**About this exercise:** Copy out, from the data, each line containing the string "Click".

**Records provided:**

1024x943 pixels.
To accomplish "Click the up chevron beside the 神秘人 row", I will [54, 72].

--

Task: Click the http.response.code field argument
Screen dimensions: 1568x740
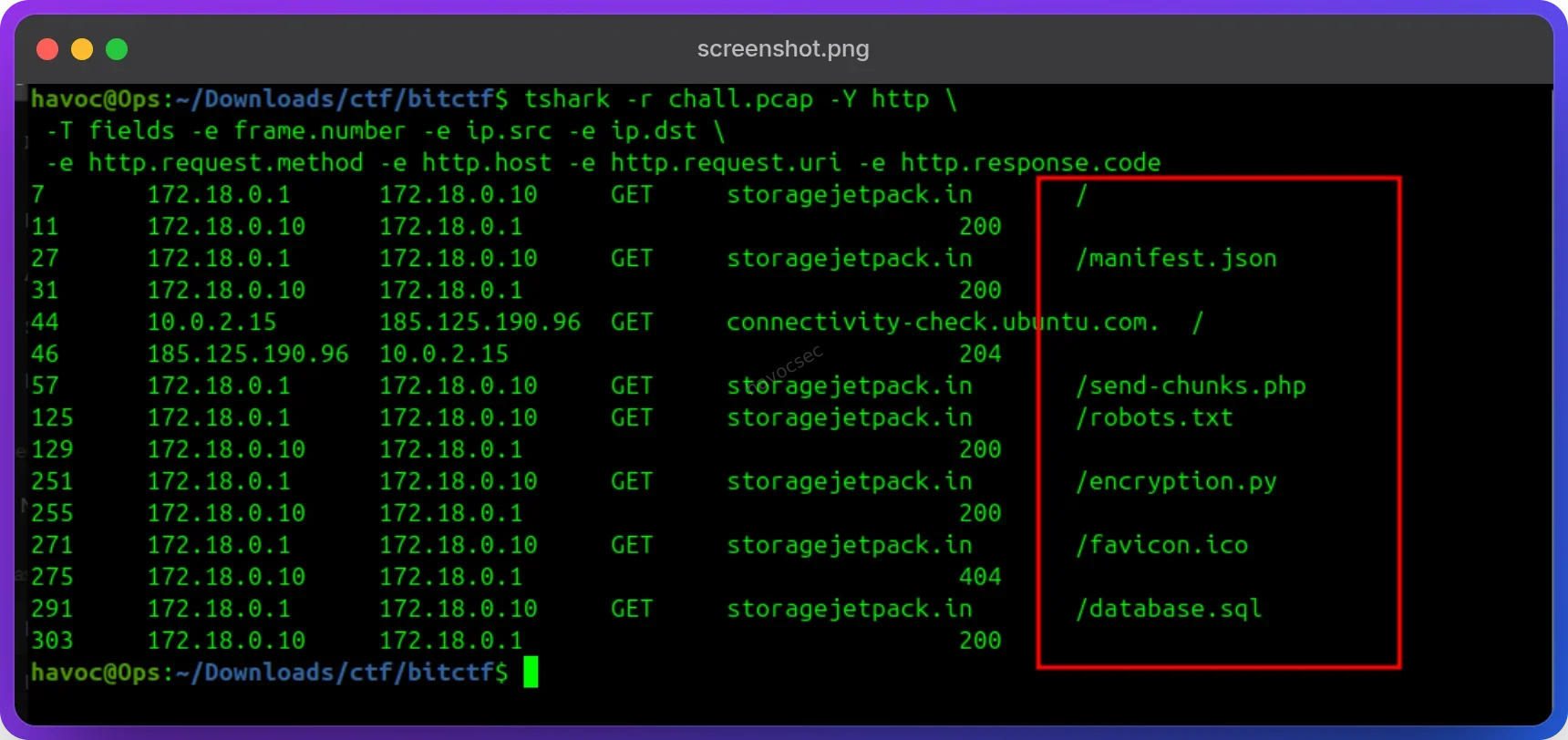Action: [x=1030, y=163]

**Response area:**
To accomplish "Click the up chevron beside the 神秘人 row", I will [54, 72].
Task: Click the http.response.code field argument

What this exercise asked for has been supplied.